Students enjoy a meal at Dudley Family School in Camden, New Jersey Jan. 23, 2014. The United Nations warns that 370 million children worldwide face hunger because the COVID-19 pandemic has deprived them of school meals. (Mark Makela/REUTERS)

370M children face hunger as COVID-19 deprives them of school meals: UN

More than 370 million children in the poorest countries risk going hungry as school closures brought by the COVID-19 pandemic deprive them of school meals, the World Food Programme and UNICEF warned Wednesday.

WFP executive director David Beasley called on the international community to “act now to prevent the health pandemic from becoming a hunger catastrophe.”

Nearly 190 countries have imposed school closures, affecting 1.5 billion children and young people, according to UN estimates.

“For millions of children around the world, the meal they get at school is the only meal they get in a day,” Beasley said. “Without it, they go hungry, they risk falling sick, dropping out of school and losing their best chance of escaping poverty.”

UNICEF and WFP are appealing for $600 million US to run the school meals programs in 30 low-income or fragile countries.

Girls particularly vulnerable

School meals are especially critical for girls, said UNICEF executive director Henrietta Fore.

In many poor countries, the promise of a meal can be enough to make struggling parents send their daughter to school, allowing her to escape heavy domestic duties or early marriage, Fore said.

“School is so much more than a place of learning.
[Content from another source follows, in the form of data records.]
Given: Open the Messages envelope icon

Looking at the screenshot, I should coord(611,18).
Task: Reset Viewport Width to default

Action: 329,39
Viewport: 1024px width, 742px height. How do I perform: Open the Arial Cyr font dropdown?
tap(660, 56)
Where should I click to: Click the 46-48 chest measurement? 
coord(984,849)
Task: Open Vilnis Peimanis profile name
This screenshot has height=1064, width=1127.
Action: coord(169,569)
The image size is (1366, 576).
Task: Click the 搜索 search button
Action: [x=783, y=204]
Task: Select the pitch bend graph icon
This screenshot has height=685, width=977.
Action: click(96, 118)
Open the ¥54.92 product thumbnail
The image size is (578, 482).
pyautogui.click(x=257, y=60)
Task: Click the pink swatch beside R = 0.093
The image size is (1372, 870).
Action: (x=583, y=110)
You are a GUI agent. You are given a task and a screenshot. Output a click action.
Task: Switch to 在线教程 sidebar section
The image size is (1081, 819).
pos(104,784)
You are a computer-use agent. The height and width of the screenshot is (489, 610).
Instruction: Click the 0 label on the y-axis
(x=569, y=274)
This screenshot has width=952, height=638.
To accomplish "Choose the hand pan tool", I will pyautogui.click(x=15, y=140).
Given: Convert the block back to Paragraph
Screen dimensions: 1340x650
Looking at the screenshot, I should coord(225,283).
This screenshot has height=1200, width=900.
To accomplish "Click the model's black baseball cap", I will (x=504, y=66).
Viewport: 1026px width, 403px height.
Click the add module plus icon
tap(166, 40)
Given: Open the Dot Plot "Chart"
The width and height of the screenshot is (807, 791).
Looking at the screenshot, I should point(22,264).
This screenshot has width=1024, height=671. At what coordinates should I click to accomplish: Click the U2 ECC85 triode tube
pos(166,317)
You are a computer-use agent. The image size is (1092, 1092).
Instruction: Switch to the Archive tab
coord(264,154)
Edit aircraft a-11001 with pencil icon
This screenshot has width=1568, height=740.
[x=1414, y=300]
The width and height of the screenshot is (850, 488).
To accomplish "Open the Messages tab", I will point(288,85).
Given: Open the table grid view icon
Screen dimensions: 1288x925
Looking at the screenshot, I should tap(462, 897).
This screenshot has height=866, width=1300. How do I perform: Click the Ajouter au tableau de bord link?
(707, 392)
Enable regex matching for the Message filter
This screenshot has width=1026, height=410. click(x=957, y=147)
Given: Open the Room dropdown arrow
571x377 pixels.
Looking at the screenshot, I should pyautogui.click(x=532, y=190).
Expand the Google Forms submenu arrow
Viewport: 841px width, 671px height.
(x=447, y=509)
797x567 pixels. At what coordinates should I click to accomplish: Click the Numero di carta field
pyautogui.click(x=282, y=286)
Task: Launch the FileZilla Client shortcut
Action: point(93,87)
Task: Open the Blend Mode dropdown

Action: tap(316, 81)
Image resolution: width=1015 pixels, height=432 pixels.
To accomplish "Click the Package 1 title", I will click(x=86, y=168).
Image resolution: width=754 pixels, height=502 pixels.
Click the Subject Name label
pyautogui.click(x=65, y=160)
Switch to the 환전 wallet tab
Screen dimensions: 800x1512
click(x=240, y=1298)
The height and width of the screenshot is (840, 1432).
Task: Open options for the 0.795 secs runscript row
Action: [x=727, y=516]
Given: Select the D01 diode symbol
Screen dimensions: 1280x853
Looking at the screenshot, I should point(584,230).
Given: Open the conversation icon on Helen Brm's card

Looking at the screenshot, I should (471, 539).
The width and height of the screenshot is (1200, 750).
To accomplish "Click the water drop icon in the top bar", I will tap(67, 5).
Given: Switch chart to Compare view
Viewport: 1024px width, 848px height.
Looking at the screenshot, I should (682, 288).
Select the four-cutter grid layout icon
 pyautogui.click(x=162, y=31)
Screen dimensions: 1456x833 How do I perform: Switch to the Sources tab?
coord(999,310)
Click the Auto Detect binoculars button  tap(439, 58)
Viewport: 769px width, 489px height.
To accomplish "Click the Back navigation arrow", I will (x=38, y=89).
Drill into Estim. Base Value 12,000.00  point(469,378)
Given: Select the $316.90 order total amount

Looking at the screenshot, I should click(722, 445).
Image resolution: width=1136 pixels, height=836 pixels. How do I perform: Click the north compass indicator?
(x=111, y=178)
For many children it is a lifeline to safety, health services and nutrition,” Fore said. “Unless we act now – by scaling up lifesaving services for the most vulnerable children – the devastating fallout caused by COVID-19 will be felt for decades to come.”

Jean-Pierre Zeelie, senior adviser on health and nutrition for Save the Children, said they are particularly concerned with the potential for increased malnutrition among children living in conflict and refugee settings.

“The hard truth is severely undernourished children are nine times more likely to die from common infections than well-nourished children,” Zeeline said. “It is critical that Canada consider the nutrition needs of these children within our international response to the pandemic, and lead the way in ensuring that girls are not left behind.”

Plan International Canada’s interim Co-CEO and chief program officer Dr. Tanjina Mirza said food shortages exacerbate a difficult situation, forcing parents to take desperate and dangerous measures.

“Young girls may be forced into early child marriage because parents believe this will protect them from hunger and violence,” Mirza said. “Both boys and girls may be forced into harmful child labour practices to bring in more income, and some girls may be exploited into the sex trade.”

COVID-19 endangers fight against polio and measles

In addition to meals, schools also often provide children in poor countries with other critical health and nutrition services, such as vaccinations, deworming and iron supplementation, UN officials said.

A report released by UN Secretary General Antonio Gutteres in mid-April noted that the looming global recession resulting from the COVID-19 pandemic could cause hundreds of thousands of additional child deaths this year.

The report found that the socio-economic impact of the pandemic, together with measures to mitigate the spread of the new coronavirus, could potentially be catastrophic for millions of children worldwide.

Though children “have so far been largely spared from the most severe symptoms of the disease,” the report found the broader effects of the crisis on child health are significant.

The pandemic has forced public health authorities to pause polio vaccination campaigns in the last two remaining strongholds of the disease: Afghanistan and Pakistan, thus endangering global efforts to eradicate it completely, the UN report warned.

Furthermore, 23 countries have suspended measles immunization campaigns targeting nearly 80 million children.

“With the global recession gathering pace, there could be hundreds of thousands of additional child deaths in 2020,” Gutteres said.

This scenario would effectively reverse progress made in reducing infant mortality over the past two to three years, the UN report warned.

“And this alarming figure does not even take into account services disrupted due to the crisis – it only reflects the current relationship between economies and mortality, so is likely an under-estimate of the impact,” said the report.